Nach 30 Minuten den Antikörper durch Zentrifugation in einem Zentrifugalfilter konzentrieren und den Antikörper durch Invertieren des Filters in ein neues Rohr für eine zusätzliche Zentrifugation zurückgewinnen. Mischen Sie dann die thiol-funktionalisierten Nanopartikel mit dem konzentrierten Antikörper und inkubieren Sie die Mischung mindestens 30 Minuten bei Raumtemperatur. Um nicht zielgerichtete Nanosonden zu bilden, fügen Sie fünf Milligramm Methoxy-terminiertes PEG 5000-Maleimid, das in DMSO gelöst ist, zu den thiol-funktionalisierten Nanopartikeln in 500 Mikroliter HEPES-Puffer für eine mindestens 30-minütige Inkubation bei Raumtemperatur hinzu.
Für Nanoprobe-Injektion drehen Sie beide Nanosonden-Aromen herunter und setzen Sie die Pellets in frischem MES-Puffer mit einer Konzentration von 600 Picomolar wieder auf. Mischen Sie die Nanopartikel und laden Sie einen Milliliter der resultierenden Lösung in eine Ein-Milliliter-Spritze, die mit einer 26-Spur-Nadel pro Maus ausgestattet ist, und injizieren Sie das gesamte Volumen in den Bauch jeder Maus. Dann massieren Sie den Bauch sanft, um die Nanopartikel in der Peritonealhöhle zu verteilen.
Nach mindestens 25 Minuten sichern Sie die Gliedmaßen eines eingeschläferten tieres auf einer chirurgischen Plattform und verwenden Sie gezackte Zangen und Sezierschere, um die Haut zu entfernen, um das Peritoneum freizulegen. Incise das Peritoneum. Befestigen Sie die Peritonealklappen an der Plattform und waschen Sie die Innenseite der Peritonealhöhle mit mindestens 60 Milliliter PBS.
Übertragen Sie dann die Plattform auf ein Raman Spektralphotometer mit aufrechter optischer Konfiguration und einer motorisierten Stufe und bebildern Sie den Bauch unter den entsprechenden Bildparametern.
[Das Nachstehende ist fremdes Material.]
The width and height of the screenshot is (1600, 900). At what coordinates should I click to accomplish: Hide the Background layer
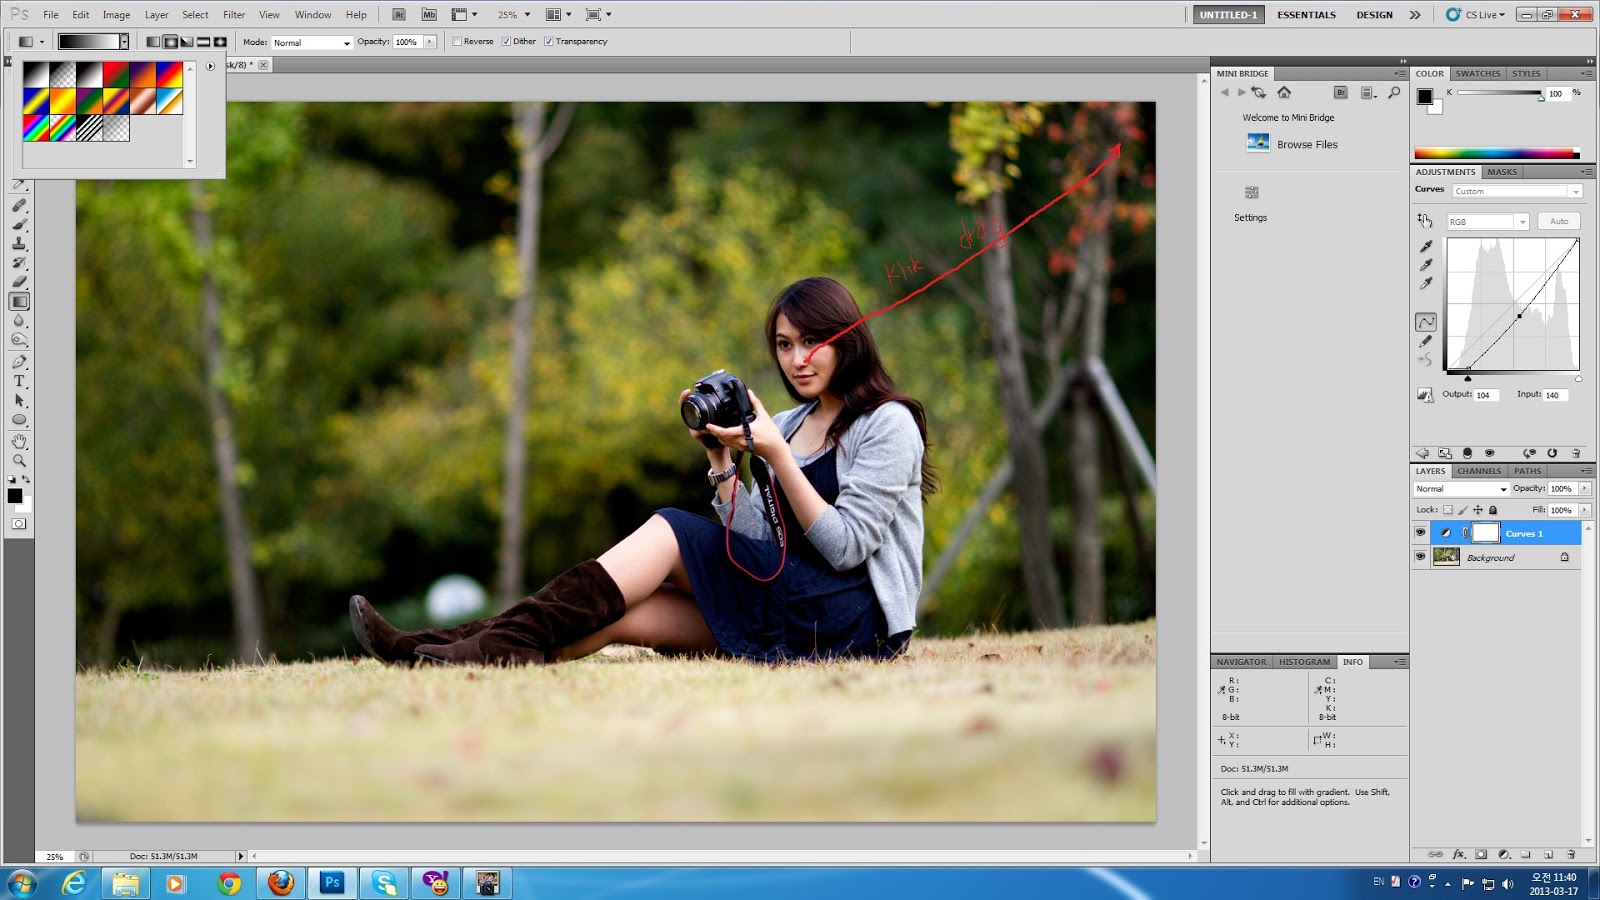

Dies ist entscheidend, dass fokale Ebene für den Raman-Scan auf der Oberfläche der meisten der Eingeweide ist. Wenn die Organe a-ebene sind, wird das erworbene Signal nicht nützlich sein.
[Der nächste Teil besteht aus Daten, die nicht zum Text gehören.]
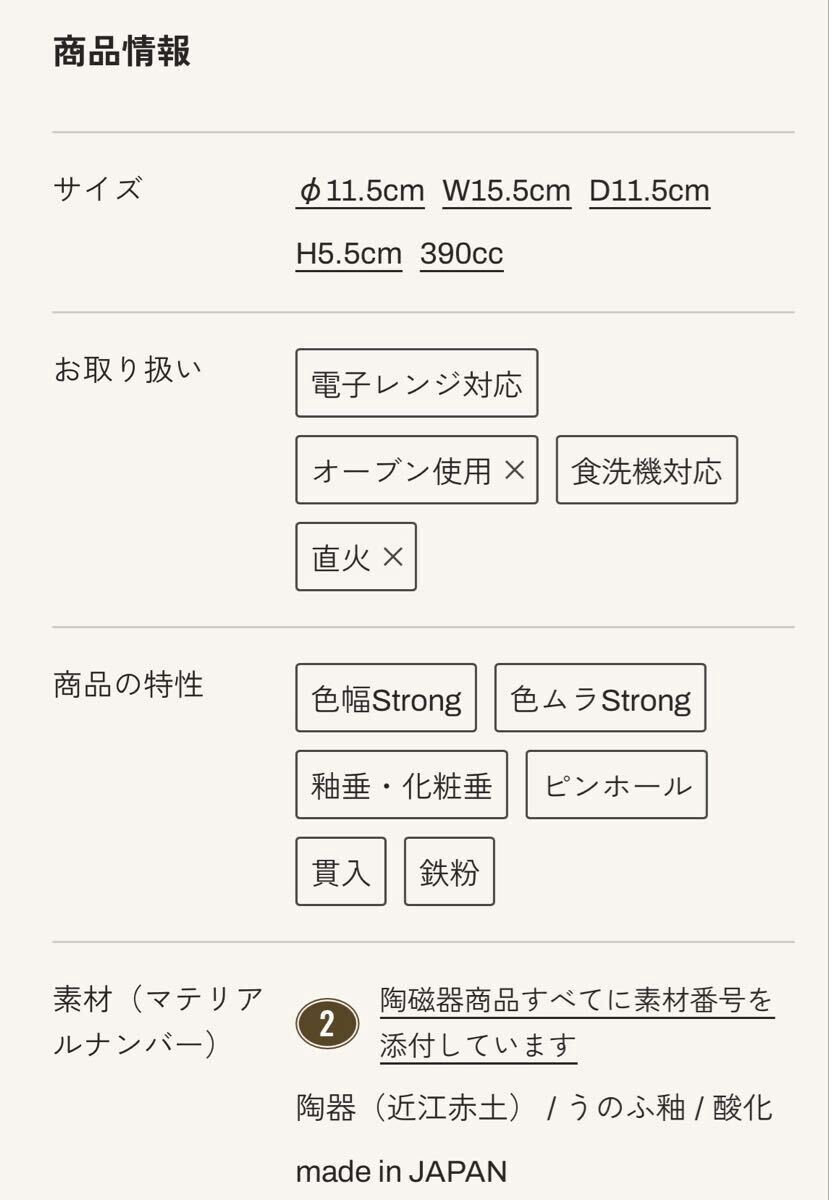This screenshot has height=1200, width=829.
Task: Click the φ11.5cm size link
Action: coord(360,191)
Zur Qualitätskontrolle können die Nanopartikel während des Syntheseprozesses mit einer Vielzahl von Methoden charakterisiert werden, darunter Transmissionselektronenmikroskopie, dynamische Lichtstreuung, Nanopartikelverfolgungsanalyse und ultraviolette sichtbare Absorptionsspektroskopie. Raman-Messungen zeigen das Vorhandensein der einzigartigen Spektren jedes Geschmacks von Nanopartikeln während der gesamten Synthese. Typische Reaktionsausbeuten und Konzentrationen hängen stark von der Pipettiertechnik während der Waschschritte ab.
Die Raman-Spektren können verarbeitet werden, um die Fluoreszenz zu entfernen und normalisiert zu EinheitSfläche, um die Signalstärke zu kompensieren, bevor die klassischen kleinsten Quadrate angewendet werden. Obwohl die klassischen am wenigsten quadrierten Werte in jedem Nanosonden-Referenzspektrum nicht einzeln die spezifischen Positionen der Tumoren angeben, zeigen die punktweisen Verhältnisse das Vorhandensein der disseminierten mikroskopischen Ausbreitung. Beim Versuch dieses Verfahrens ist es wichtig, daran zu denken, die Nanopartikel bei jedem Schritt der Synthese zu validieren, da die Qualität der Nanopartikel die Endergebnisse stark beeinflusst.
Diese Technik demonstriert das Potenzial für Forscher, SERRS-Nanosonden zum Nachweis von tumorbezogenen Markern in Tiermodellen und ausgeschnittenen Patientengeweben mit hoher mikroskopischer Präzision zu verwenden.